(Records of locating words and elements)
*-*-*
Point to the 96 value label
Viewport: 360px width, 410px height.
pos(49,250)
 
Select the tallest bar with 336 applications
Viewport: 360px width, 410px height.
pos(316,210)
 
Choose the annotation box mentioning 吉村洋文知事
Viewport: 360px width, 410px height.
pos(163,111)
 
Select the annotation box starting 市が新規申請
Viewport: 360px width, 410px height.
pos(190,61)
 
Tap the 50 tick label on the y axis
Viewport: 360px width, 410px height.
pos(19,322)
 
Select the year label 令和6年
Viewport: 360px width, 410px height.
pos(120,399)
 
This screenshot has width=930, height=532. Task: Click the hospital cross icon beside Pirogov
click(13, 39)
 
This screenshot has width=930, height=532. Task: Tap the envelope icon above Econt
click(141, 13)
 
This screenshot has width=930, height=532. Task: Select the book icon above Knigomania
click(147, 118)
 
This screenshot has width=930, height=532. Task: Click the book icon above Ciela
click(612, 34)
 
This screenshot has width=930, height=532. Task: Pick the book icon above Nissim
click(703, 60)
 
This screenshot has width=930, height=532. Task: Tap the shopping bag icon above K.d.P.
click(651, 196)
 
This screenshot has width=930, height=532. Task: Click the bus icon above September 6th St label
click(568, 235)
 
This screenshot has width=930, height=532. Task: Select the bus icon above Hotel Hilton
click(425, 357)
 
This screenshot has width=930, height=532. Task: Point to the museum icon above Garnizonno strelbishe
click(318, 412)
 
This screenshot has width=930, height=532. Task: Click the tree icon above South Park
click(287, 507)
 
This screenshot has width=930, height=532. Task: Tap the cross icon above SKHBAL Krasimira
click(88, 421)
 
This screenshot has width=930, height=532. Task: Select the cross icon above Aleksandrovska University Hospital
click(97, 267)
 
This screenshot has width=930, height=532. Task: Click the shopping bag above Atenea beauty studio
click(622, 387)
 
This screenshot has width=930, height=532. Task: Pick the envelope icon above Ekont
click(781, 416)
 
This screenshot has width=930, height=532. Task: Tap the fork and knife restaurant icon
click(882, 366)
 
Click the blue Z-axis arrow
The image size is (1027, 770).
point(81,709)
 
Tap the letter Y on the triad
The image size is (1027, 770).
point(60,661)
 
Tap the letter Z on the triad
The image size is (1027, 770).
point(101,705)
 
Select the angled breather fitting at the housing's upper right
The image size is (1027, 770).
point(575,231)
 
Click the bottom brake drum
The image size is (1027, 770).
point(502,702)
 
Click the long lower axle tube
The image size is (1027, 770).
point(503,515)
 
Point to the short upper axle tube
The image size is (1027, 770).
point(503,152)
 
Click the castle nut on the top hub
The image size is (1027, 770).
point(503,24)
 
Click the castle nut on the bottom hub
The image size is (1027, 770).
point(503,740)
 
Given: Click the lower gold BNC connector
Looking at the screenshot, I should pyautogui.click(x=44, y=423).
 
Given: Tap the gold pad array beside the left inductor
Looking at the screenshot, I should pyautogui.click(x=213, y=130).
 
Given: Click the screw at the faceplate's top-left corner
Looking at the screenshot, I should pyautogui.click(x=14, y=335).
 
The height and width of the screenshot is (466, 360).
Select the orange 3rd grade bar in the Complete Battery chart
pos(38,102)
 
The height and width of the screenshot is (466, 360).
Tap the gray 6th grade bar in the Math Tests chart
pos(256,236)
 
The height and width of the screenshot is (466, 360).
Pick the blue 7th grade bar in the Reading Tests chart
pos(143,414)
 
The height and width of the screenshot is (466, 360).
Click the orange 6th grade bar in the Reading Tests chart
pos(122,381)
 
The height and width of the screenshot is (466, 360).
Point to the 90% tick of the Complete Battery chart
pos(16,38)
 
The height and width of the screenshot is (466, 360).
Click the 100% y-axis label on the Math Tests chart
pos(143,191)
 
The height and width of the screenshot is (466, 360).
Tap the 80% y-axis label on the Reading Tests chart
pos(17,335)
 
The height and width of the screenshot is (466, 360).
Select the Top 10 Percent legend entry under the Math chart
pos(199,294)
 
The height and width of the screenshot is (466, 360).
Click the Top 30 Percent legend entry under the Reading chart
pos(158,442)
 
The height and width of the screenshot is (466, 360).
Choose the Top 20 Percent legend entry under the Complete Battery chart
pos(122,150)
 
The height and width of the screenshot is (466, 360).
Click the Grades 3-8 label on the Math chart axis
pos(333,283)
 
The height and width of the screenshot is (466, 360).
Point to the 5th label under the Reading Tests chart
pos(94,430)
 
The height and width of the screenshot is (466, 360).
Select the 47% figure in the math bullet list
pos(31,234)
*-*-*
Exercise goal
Rewrite every line of the rows above as a numbered list, one line per item, and leave out the blank lines.

Result below
1. Point to the 96 value label
2. Viewport: 360px width, 410px height.
3. pos(49,250)
4. Select the tallest bar with 336 applications
5. Viewport: 360px width, 410px height.
6. pos(316,210)
7. Choose the annotation box mentioning 吉村洋文知事
8. Viewport: 360px width, 410px height.
9. pos(163,111)
10. Select the annotation box starting 市が新規申請
11. Viewport: 360px width, 410px height.
12. pos(190,61)
13. Tap the 50 tick label on the y axis
14. Viewport: 360px width, 410px height.
15. pos(19,322)
16. Select the year label 令和6年
17. Viewport: 360px width, 410px height.
18. pos(120,399)
19. This screenshot has width=930, height=532. Task: Click the hospital cross icon beside Pirogov
20. click(13, 39)
21. This screenshot has width=930, height=532. Task: Tap the envelope icon above Econt
22. click(141, 13)
23. This screenshot has width=930, height=532. Task: Select the book icon above Knigomania
24. click(147, 118)
25. This screenshot has width=930, height=532. Task: Click the book icon above Ciela
26. click(612, 34)
27. This screenshot has width=930, height=532. Task: Pick the book icon above Nissim
28. click(703, 60)
29. This screenshot has width=930, height=532. Task: Tap the shopping bag icon above K.d.P.
30. click(651, 196)
31. This screenshot has width=930, height=532. Task: Click the bus icon above September 6th St label
32. click(568, 235)
33. This screenshot has width=930, height=532. Task: Select the bus icon above Hotel Hilton
34. click(425, 357)
35. This screenshot has width=930, height=532. Task: Point to the museum icon above Garnizonno strelbishe
36. click(318, 412)
37. This screenshot has width=930, height=532. Task: Click the tree icon above South Park
38. click(287, 507)
39. This screenshot has width=930, height=532. Task: Tap the cross icon above SKHBAL Krasimira
40. click(88, 421)
41. This screenshot has width=930, height=532. Task: Select the cross icon above Aleksandrovska University Hospital
42. click(97, 267)
43. This screenshot has width=930, height=532. Task: Click the shopping bag above Atenea beauty studio
44. click(622, 387)
45. This screenshot has width=930, height=532. Task: Pick the envelope icon above Ekont
46. click(781, 416)
47. This screenshot has width=930, height=532. Task: Tap the fork and knife restaurant icon
48. click(882, 366)
49. Click the blue Z-axis arrow
50. The image size is (1027, 770).
51. point(81,709)
52. Tap the letter Y on the triad
53. The image size is (1027, 770).
54. point(60,661)
55. Tap the letter Z on the triad
56. The image size is (1027, 770).
57. point(101,705)
58. Select the angled breather fitting at the housing's upper right
59. The image size is (1027, 770).
60. point(575,231)
61. Click the bottom brake drum
62. The image size is (1027, 770).
63. point(502,702)
64. Click the long lower axle tube
65. The image size is (1027, 770).
66. point(503,515)
67. Point to the short upper axle tube
68. The image size is (1027, 770).
69. point(503,152)
70. Click the castle nut on the top hub
71. The image size is (1027, 770).
72. point(503,24)
73. Click the castle nut on the bottom hub
74. The image size is (1027, 770).
75. point(503,740)
76. Given: Click the lower gold BNC connector
77. Looking at the screenshot, I should pyautogui.click(x=44, y=423).
78. Given: Tap the gold pad array beside the left inductor
79. Looking at the screenshot, I should pyautogui.click(x=213, y=130).
80. Given: Click the screw at the faceplate's top-left corner
81. Looking at the screenshot, I should pyautogui.click(x=14, y=335).
82. The height and width of the screenshot is (466, 360).
83. Select the orange 3rd grade bar in the Complete Battery chart
84. pos(38,102)
85. The height and width of the screenshot is (466, 360).
86. Tap the gray 6th grade bar in the Math Tests chart
87. pos(256,236)
88. The height and width of the screenshot is (466, 360).
89. Pick the blue 7th grade bar in the Reading Tests chart
90. pos(143,414)
91. The height and width of the screenshot is (466, 360).
92. Click the orange 6th grade bar in the Reading Tests chart
93. pos(122,381)
94. The height and width of the screenshot is (466, 360).
95. Point to the 90% tick of the Complete Battery chart
96. pos(16,38)
97. The height and width of the screenshot is (466, 360).
98. Click the 100% y-axis label on the Math Tests chart
99. pos(143,191)
100. The height and width of the screenshot is (466, 360).
101. Tap the 80% y-axis label on the Reading Tests chart
102. pos(17,335)
103. The height and width of the screenshot is (466, 360).
104. Select the Top 10 Percent legend entry under the Math chart
105. pos(199,294)
106. The height and width of the screenshot is (466, 360).
107. Click the Top 30 Percent legend entry under the Reading chart
108. pos(158,442)
109. The height and width of the screenshot is (466, 360).
110. Choose the Top 20 Percent legend entry under the Complete Battery chart
111. pos(122,150)
112. The height and width of the screenshot is (466, 360).
113. Click the Grades 3-8 label on the Math chart axis
114. pos(333,283)
115. The height and width of the screenshot is (466, 360).
116. Point to the 5th label under the Reading Tests chart
117. pos(94,430)
118. The height and width of the screenshot is (466, 360).
119. Select the 47% figure in the math bullet list
120. pos(31,234)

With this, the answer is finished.